Freshmen of the university are unable to have the typical college experience due to factors of COVID-19, which can affect several aspects of their life. These can include living in the dorms, participating in clubs and remote learning.
Tate Davis and Shawn Ichikawa, who are OSU freshmen, shared their thoughts on how the pandemic has altered their first year of college so far, beyond just school work. Davis who is living on campus right now resides in Hawley Hall and said that there are setbacks that online learning has created for his overall experience.
“I wish classes weren’t online and that we could be more social, but there’s not much that can be done about it,” Davis said.
Ichikawa who had decided not to come to the Corvallis campus for the fall term is currently back in his hometown, Austin, Texas doing school. Within his first few weeks of college, he has found it to be easier than high school especially regarding the two hour time difference between Texas and Oregon.
“I was planning on going to Corvallis this fall and stay in Sackett with my roommate,” Ichikawa said. “I’m quite sad that I won’t be able to have the fullest first year experience on campus, as I was hoping to get out of here, but I guess since I’m able to visit my friends in Texas for a few months it’s not too bad.”
Ichikawa says he does not like class instruction on Zoom due to the lack of in-person interaction. He thinks that it can be challenging to replicate a real classroom environment online.
The circumstances students now undergo are significantly different from that of previous years. McKenna Johnston who is a former OSU student, recalls her time in the dorms and on campus from when she was a freshman last school year.
“I lived in Wilson Hall my freshman year and I loved it!” Johnston said. “The building and rooms weren’t amazing, but the community of our building made it completely worth the community showers.”
Johnston said that for her doing school work was easier to do living in the dorms than at home because there were so many places to study. She recalled a dorm memory of how at the beginning of the year, everyone would leave their doors open and people would come and go making friends as they went down the hall.
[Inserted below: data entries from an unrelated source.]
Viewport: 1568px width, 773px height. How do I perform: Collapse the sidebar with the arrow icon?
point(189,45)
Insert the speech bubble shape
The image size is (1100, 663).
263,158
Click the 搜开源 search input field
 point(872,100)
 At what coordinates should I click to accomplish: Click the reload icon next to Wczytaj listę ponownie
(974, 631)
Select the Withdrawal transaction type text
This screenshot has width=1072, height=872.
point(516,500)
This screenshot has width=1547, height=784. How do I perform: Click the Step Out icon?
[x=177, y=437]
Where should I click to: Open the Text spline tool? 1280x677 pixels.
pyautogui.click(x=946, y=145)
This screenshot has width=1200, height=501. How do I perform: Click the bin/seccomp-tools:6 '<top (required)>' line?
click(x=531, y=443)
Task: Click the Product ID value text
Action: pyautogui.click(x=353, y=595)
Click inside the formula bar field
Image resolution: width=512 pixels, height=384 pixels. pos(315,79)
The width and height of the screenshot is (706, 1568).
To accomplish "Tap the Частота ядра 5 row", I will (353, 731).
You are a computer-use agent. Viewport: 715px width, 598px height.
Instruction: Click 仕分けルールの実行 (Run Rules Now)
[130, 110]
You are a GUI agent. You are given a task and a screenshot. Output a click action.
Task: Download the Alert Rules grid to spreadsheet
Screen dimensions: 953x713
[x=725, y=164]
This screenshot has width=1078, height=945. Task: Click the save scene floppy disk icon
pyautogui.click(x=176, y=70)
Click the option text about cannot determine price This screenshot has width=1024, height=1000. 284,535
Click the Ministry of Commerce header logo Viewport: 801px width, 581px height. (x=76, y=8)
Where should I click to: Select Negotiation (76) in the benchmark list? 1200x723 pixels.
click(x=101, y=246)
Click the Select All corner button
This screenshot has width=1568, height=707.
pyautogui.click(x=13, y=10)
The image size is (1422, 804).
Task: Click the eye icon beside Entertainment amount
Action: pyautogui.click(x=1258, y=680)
“I can definitely say that I learned more outside of the classroom than in it,” Johnston said. “After moving into the dorms and gaining a lot of independence, I had to figure out how to balance school and fun.”
Johnston expressed how she was disappointed that COVID-19 cut her freshman year short and that she greatly misses Corvallis.
The experiences for first-year students at OSU are vastly different now and then due to the pandemic limiting social interactions and delivery of class instruction.
“I really wish classes won’t be remote for the rest of the year, but I understand the challenge that the school’s up against and the danger that COVID-19 poses to the community,” Davis said.